David Nail is an interviewer’s dream. Ask him a question, stand back and listen to him go. It doesn’t matter if he’s on the red carpet at the ACM Awards, rounding the bases at the CMA Music Fest Celebrity Softball Game or sitting in an interview room on NCD’s campus, David holds nothing back. To put it in boxing parlance, he pulls no punches.
The first thing he wants people to know is that he’s a happy dude nowadays. After battling depression for more than a decade, the 37-year old country crooner finally sought help in the form of therapy a few years ago. In addition, his wife, Catherine, gave birth to twins in December 2015, a seminal moment for the first-time parents after they battled infertility and went through the demanding process of in vitro fertilization.

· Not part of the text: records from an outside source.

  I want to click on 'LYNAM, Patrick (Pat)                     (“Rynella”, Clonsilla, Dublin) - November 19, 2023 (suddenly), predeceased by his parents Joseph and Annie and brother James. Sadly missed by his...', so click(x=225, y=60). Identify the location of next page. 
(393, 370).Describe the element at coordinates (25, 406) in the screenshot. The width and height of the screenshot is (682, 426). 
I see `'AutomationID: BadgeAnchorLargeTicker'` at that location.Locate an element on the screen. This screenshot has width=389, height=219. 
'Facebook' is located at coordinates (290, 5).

“I was pretty much chronically depressed for about a decade,” says David. “Now I go to counseling and take quite a bit of medicine, but it’s night and day, man. I had a bunch of stuff pent up for a lot of years and didn’t really know exactly why or what it was, but just being able to talk to somebody consistently who has a background in helping people—it’s remarkable.”
The catalyst for seeking help came from Catherine, who David married in 2009.

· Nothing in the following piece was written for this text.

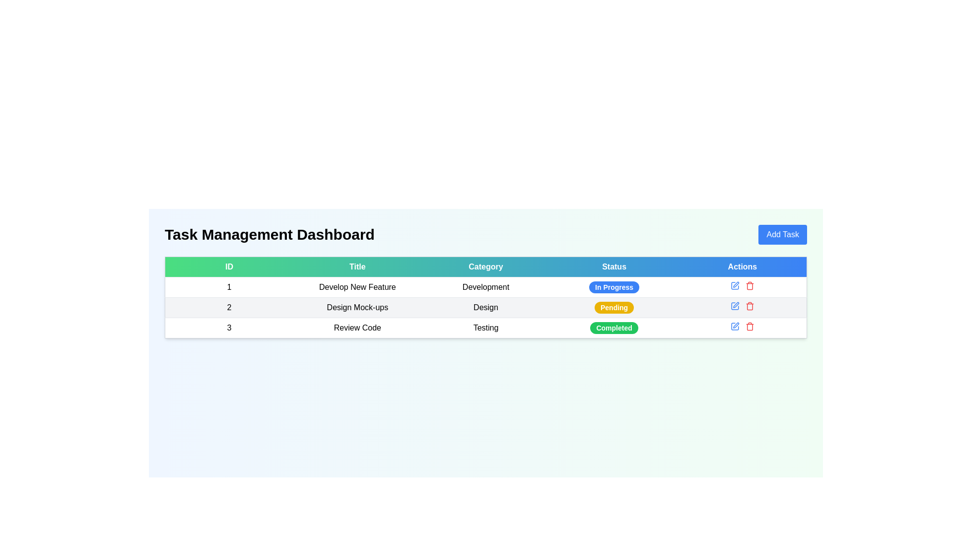  Describe the element at coordinates (228, 328) in the screenshot. I see `the text label displaying the numeral '3' which is centered in its cell and located in the leftmost cell of the last row under the 'ID' column` at that location.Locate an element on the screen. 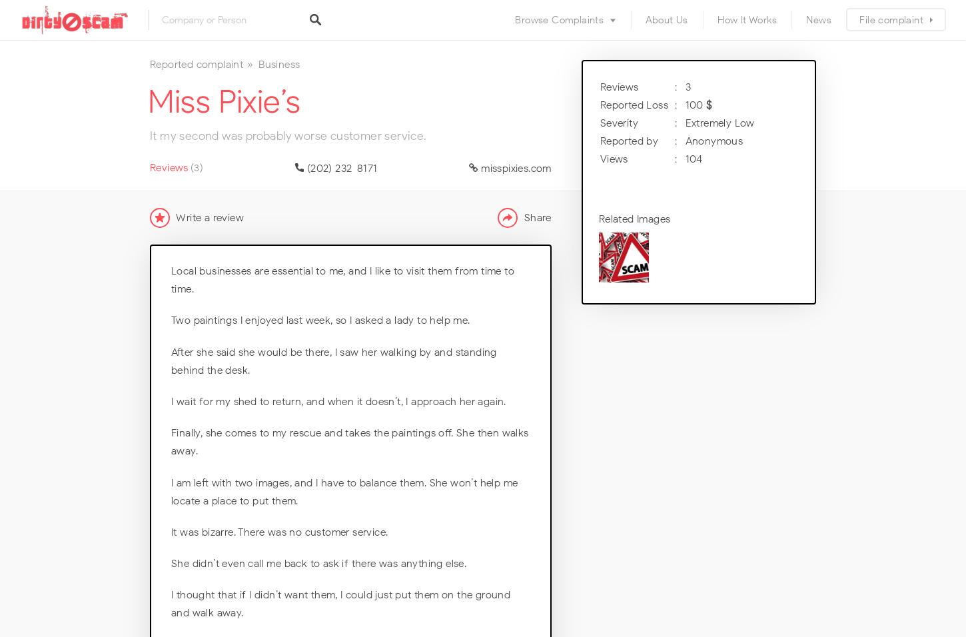 The height and width of the screenshot is (637, 966). 'Extremely Low' is located at coordinates (719, 122).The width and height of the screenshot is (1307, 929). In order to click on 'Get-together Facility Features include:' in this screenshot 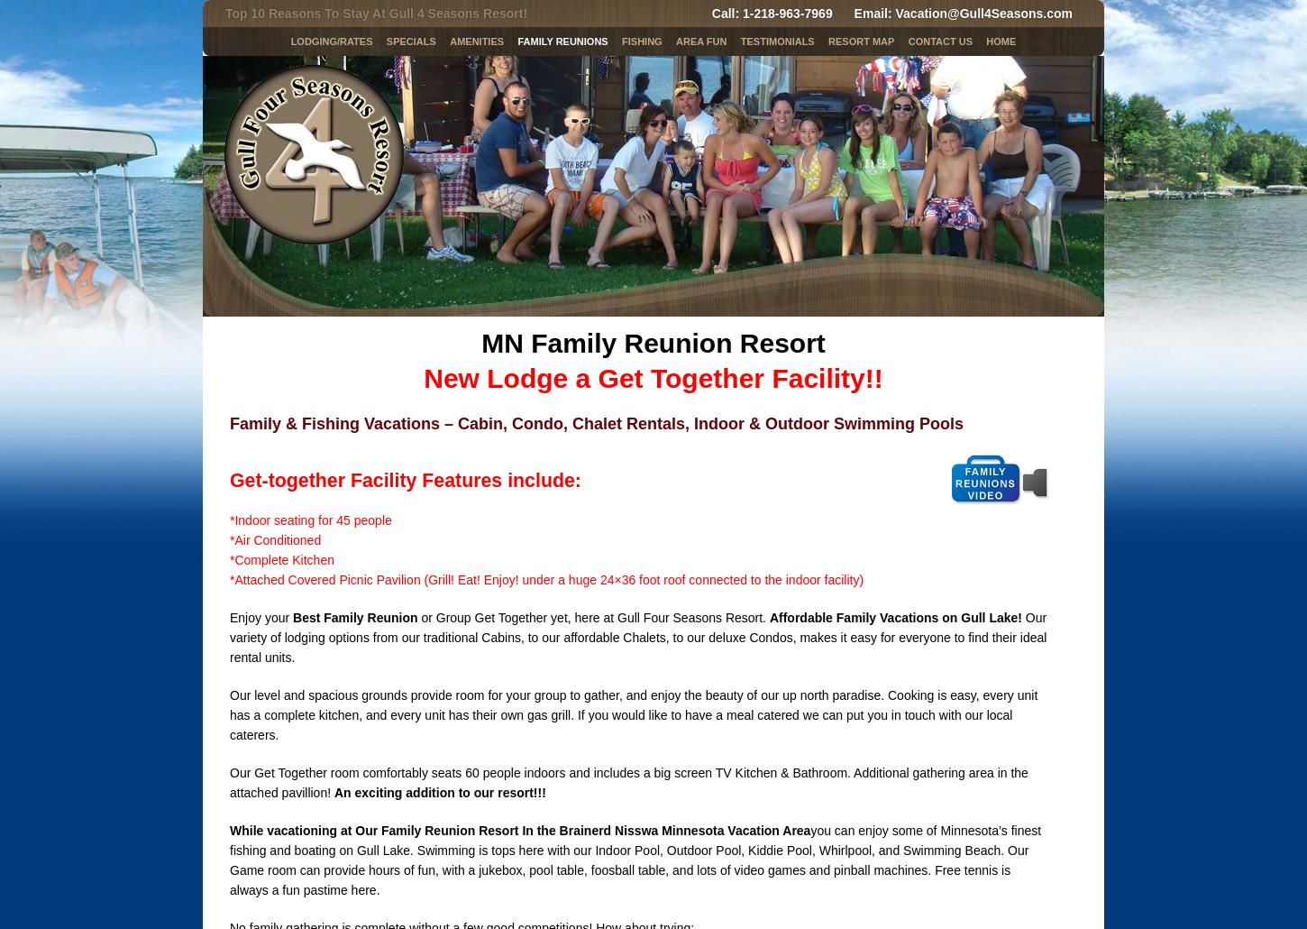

“I hit a little rough stretch four or five years ago, and [Catherine] dug her feet into the sand and said, ‘We’re going to figure this out one way or another and I’m going to be here for you through thick and thin, and it was just kinda like the song ‘Fighter’—I thought I knew everything about you, but I never knew I had a fighter.”

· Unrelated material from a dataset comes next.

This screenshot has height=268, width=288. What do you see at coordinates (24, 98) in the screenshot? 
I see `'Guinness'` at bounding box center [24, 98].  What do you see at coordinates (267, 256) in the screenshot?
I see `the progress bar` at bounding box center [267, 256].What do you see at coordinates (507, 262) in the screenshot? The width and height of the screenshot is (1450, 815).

“Fighter” is the title track of David’s new album, which drops today (July 15). The 11-song record—of which David wrote or co-wrote seven tracks—is his most vulnerable offering to date: “I Won’t Let You Go” highlights his struggle with depression; “Home” explores the love/hate relationship on his hometown; “Old Man’s Symphony” is about his influential father; “Babies” is about—you guessed it—his twins.